Angústia e esgotamento
Com o passar dos dias, pacientes mais complexos começam a se angustiar. Alojada numa quadra do ginásio de esportes com o marido e os filhos e o genro, Eliane Viana da Silva, 49 anos, não sabe quando vai retomar a quimioterapia para tratar um câncer avançado de intestino.
— A mãe não pode ficar sem fazer a quimio (terapia) porque senão a barriga começa a inchar, mas aqui no Hospital Universitário não tem e no (Hospital Nossa Senhora) das Graças não tem previsão de voltar — preocupa-se Fernanda da Silva, vendo a mãe estirada em um colchão no chão.
Equipes do SUS circularam pelos prédios nesta terça-feira, verificando a situação dos albergados e as principais necessidades.
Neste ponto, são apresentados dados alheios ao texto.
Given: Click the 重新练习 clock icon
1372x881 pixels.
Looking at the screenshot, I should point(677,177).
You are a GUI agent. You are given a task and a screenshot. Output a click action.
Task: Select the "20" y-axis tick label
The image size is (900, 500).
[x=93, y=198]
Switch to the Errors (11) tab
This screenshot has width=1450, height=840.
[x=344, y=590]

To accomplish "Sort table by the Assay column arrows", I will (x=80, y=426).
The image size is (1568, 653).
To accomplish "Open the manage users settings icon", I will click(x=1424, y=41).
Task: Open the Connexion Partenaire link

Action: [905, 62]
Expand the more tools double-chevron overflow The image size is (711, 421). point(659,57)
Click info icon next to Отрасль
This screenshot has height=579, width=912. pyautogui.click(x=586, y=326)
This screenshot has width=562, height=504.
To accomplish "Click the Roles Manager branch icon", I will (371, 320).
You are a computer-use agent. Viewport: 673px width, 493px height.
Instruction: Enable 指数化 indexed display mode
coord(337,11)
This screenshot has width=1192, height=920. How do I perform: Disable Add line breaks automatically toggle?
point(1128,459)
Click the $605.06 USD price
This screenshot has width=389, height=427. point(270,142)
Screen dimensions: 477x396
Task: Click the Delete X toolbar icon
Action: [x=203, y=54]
Com a queda da temperatura, há urgência por palets, colchonetes e cobertores, para amenizar o contato com o chão frio.
Embora haja um levantamento com nome, idade e comorbidades de cada abrigado, novas doenças começam a surgir, sobretudo síndromes respiratórias, diarreia aguda, dengue e leptospirose. Há também preocupação em vacinar as pessoas contra covid-19, influenza e sarampo, em função da proximidade mantida nas salas e ginásios.
Quatro caminhões com medicamentos doados chegaram nesta semana, movimentando a unidade avançada da Cruz Vermelha. Assim como a maioria dos serviços prestados no campus, os remédios são organizados por voluntários.
Na primeira semana, cerca de 2 mil pessoas se apresentaram para atuar no campus, inclusive de outros Estados, mas a equipe vai diminuindo dia a dia. Além do cansaço físico e da necessidade de retomada do trabalho formal, muitos começam a sofrer esgotamento mental, um mal que se alastra com velocidade.
Psicólogos e psiquiatras auxiliam no atendimento dos abrigados, sobretudo nos casos de crises psicóticas e de esquizofrenia, mas ninguém passa incólume pelo maior desastre climático do Rio Grande do Sul. Ao menos dois profissionais de saúde que estavam atuando no HU entraram em surto.
— A parte psicológica vai ser uma das mais preocupantes, pois muita gente não vê luz no fim do túnel — afirma Caroline Schirmer.